Tâche 1
Dans l'extrait du texte sur le recours au CDD, quelle distinction est attribuée à Jean Tirole ?
Tâche 2
Recopiez à l'identique le passage de l'extrait du texte sur le recours au CDD qui commence aux mots « Voici resurgir le » et s'arrête après « recours au contrat ! ».
Tâche 3
Quels sont tous les verbes à l'infinitif présents dans l'extrait du texte sur le recours au CDD ?

══ Extrait du texte ══

Voici resurgir le serpent de mer, avec une déclaration du ministre de l’Economie sur la même lancée que précédemment mais plus nettement encore. Avec aussi une prise de position de notre prix Nobel, Jean Tirole, dans le même sens. La menace devient plus précise au fur et à mesure que le temps passe et qu’une entente au niveau des branches entre les partenaires sociaux paraît s’éloigner, avec l’opposition farouche du patronat. Le ministre évoque à la fois l’imposition d’une indemnité de licenciement et celle d’un malus pour les employeurs qui « abusent » du recours au CDD. A notre sens, le problème est mal posé et le ministre a tort de crier à l’abus et de brandir la menace de la pénalisation. Le CDD est nécessaire, et s’il coûte trop cher à l’Unedic, ce sont les règles d’indemnisation qu’il faut changer, pas le recours au contrat !

D’abord les faits

Les motifs du recours aux CDD.

═══
══ Données fournies ══

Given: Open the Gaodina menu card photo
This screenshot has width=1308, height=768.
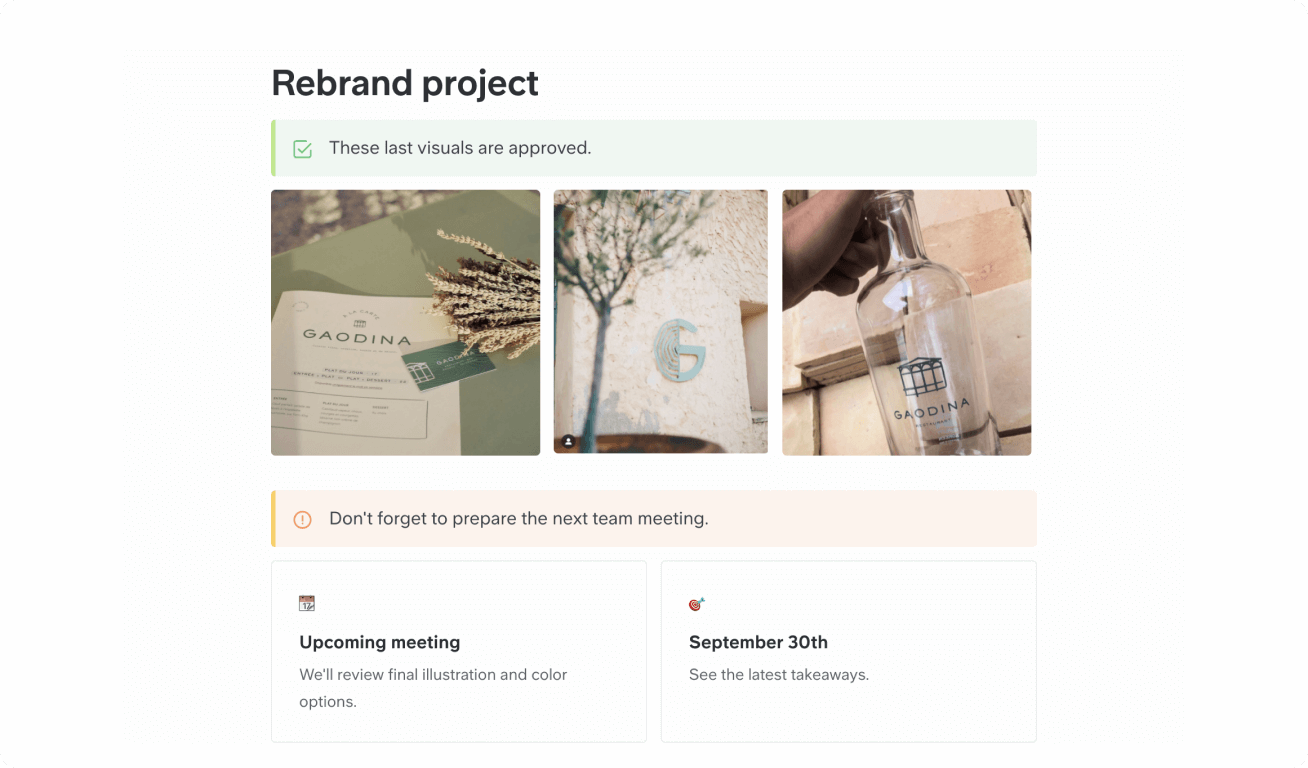Looking at the screenshot, I should 405,322.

═══

Sortie complète 1
Le prix Nobel.

Sortie complète 2
Voici resurgir le serpent de mer, avec une déclaration du ministre de l’Economie sur la même lancée que précédemment mais plus nettement encore. Avec aussi une prise de position de notre prix Nobel, Jean Tirole, dans le même sens. La menace devient plus précise au fur et à mesure que le temps passe et qu’une entente au niveau des branches entre les partenaires sociaux paraît s’éloigner, avec l’opposition farouche du patronat. Le ministre évoque à la fois l’imposition d’une indemnité de licenciement et celle d’un malus pour les employeurs qui « abusent » du recours au CDD. A notre sens, le problème est mal posé et le ministre a tort de crier à l’abus et de brandir la menace de la pénalisation. Le CDD est nécessaire, et s’il coûte trop cher à l’Unedic, ce sont les règles d’indemnisation qu’il faut changer, pas le recours au contrat !

Sortie complète 3
resurgir, s'éloigner, crier, brandir, changer